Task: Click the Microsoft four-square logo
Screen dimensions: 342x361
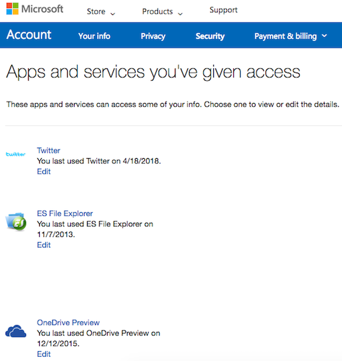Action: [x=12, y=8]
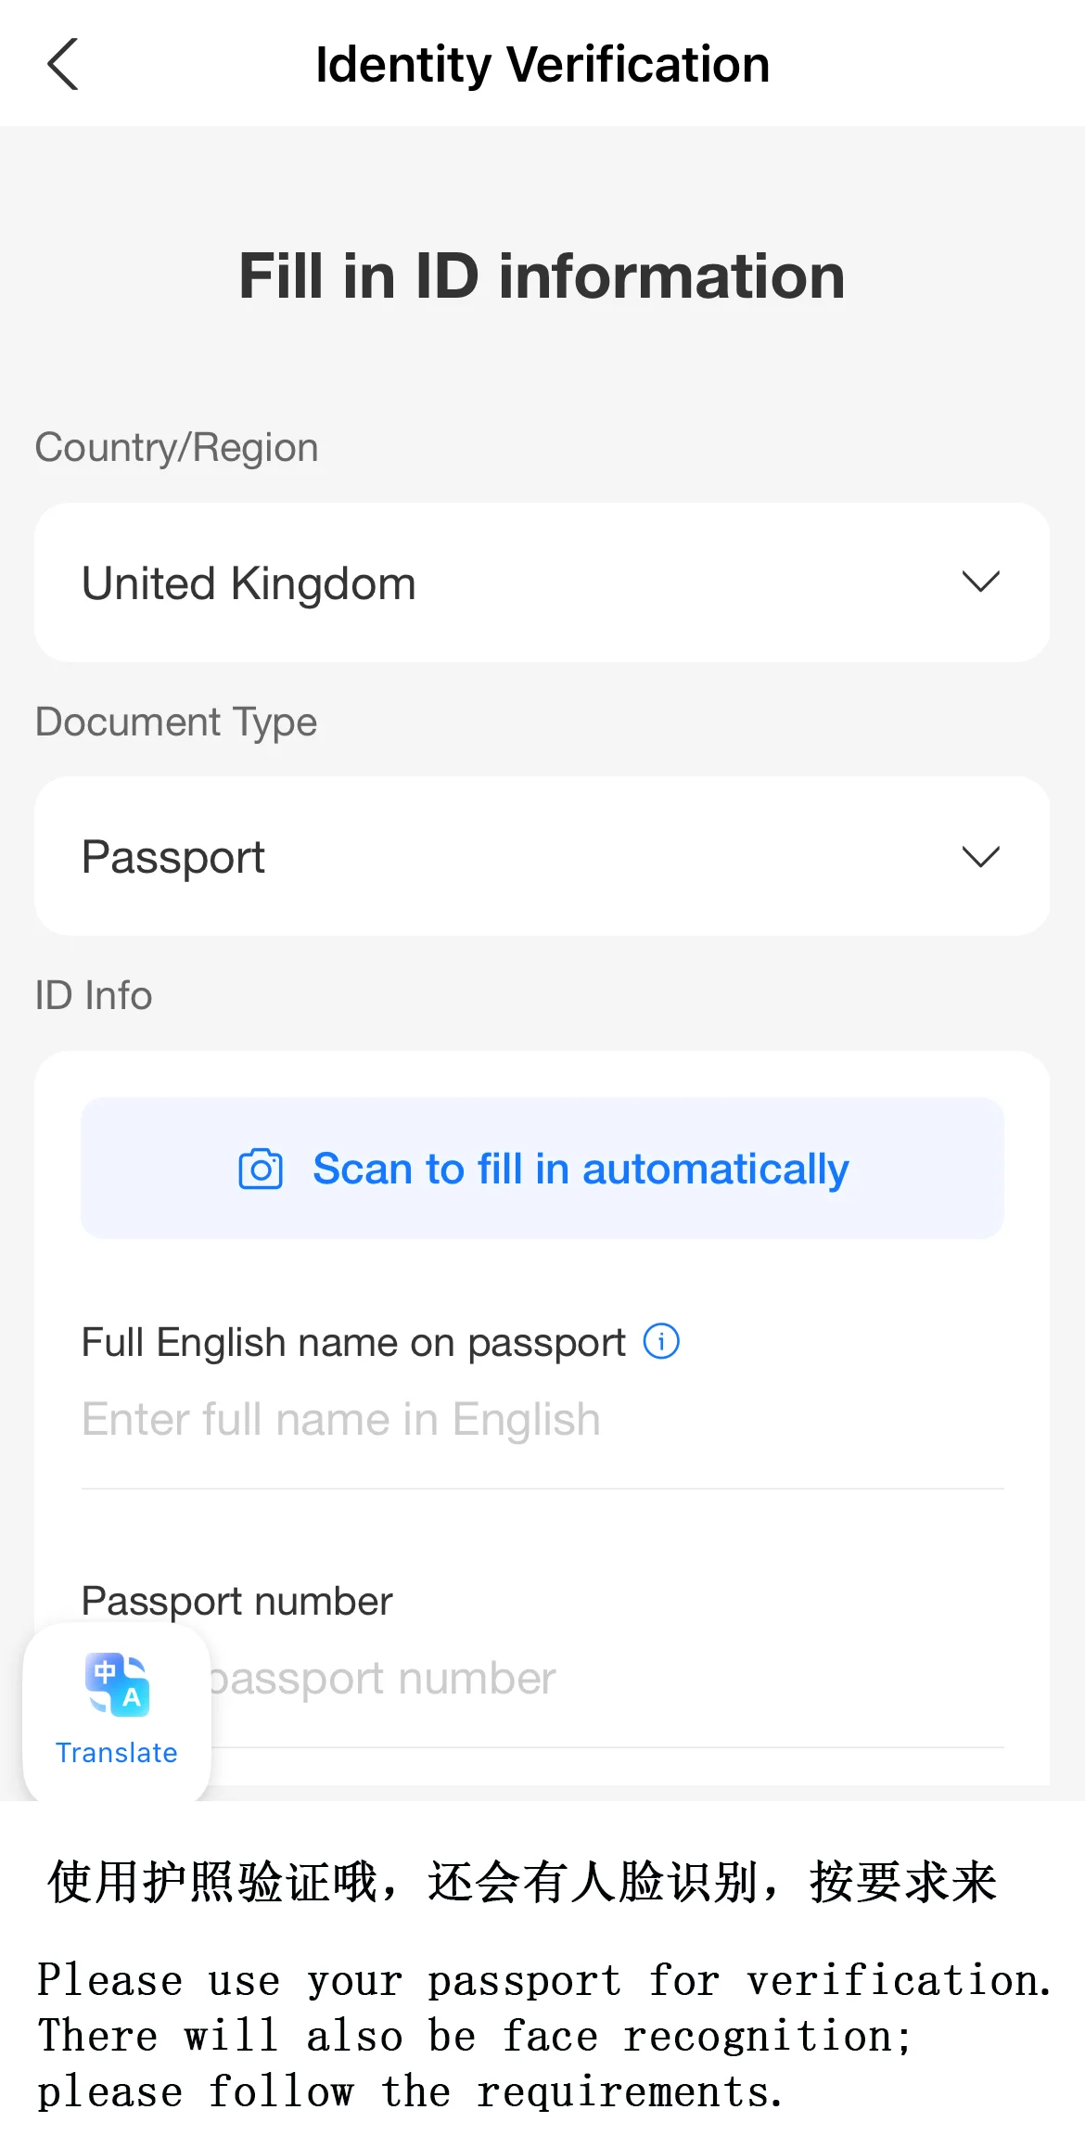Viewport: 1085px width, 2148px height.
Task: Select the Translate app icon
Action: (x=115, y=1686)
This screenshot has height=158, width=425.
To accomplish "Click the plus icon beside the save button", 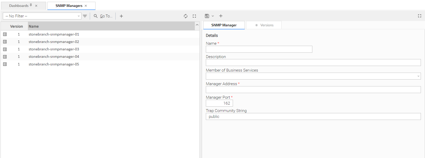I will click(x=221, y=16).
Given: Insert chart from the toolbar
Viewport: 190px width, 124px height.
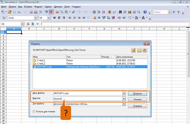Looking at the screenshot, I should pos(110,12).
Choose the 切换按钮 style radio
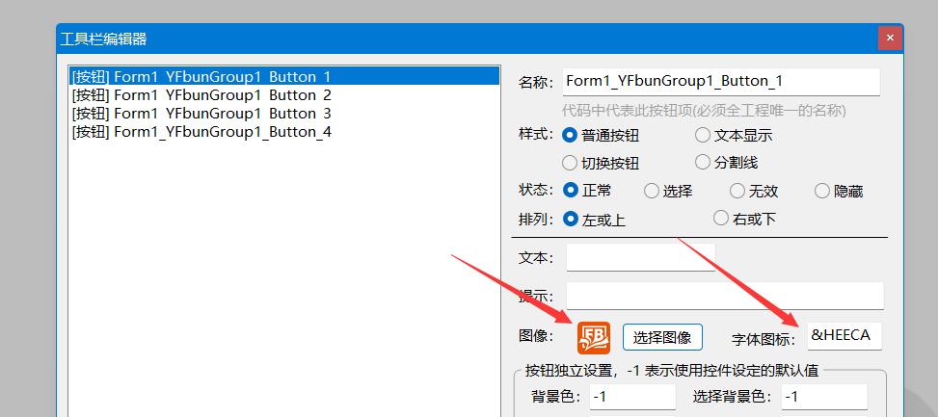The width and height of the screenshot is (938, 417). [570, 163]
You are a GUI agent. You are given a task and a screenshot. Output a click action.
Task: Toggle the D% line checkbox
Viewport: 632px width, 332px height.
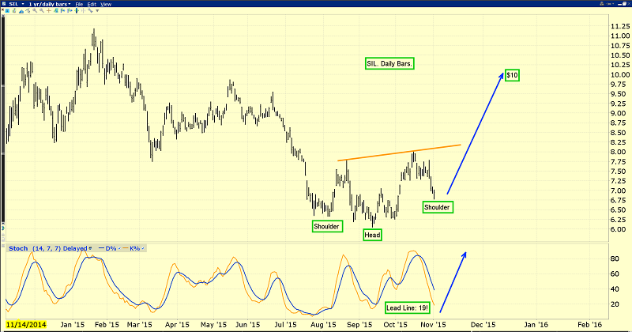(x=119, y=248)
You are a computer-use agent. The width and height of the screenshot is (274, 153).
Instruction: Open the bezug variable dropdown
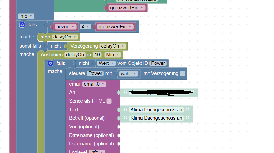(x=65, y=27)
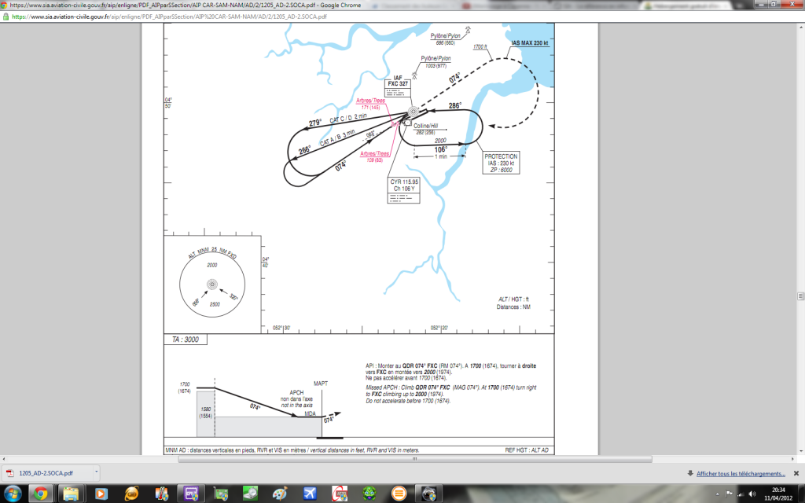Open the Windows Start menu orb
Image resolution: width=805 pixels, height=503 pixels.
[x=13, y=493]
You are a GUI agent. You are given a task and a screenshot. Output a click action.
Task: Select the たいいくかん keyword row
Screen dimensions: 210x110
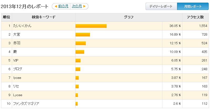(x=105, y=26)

------------------------------------

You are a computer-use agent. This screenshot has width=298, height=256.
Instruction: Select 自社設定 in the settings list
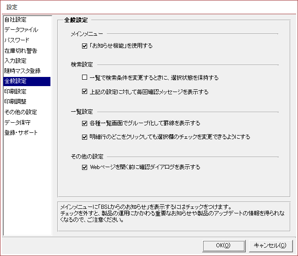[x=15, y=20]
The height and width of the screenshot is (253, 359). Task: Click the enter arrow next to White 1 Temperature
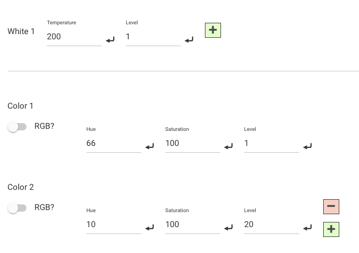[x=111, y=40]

------------------------------------

Search the listing for the word "agent", and copy every line in which it is found.

* Exercise output:
You are a GUI agent. You are given a task and a screenshot. Output a click action.
You are a computer-use agent. The width and height of the screenshot is (274, 153).
You are a GUI agent. You are given a task and a screenshot. Output a click action.
You are a computer-use agent. This screenshot has width=298, height=256.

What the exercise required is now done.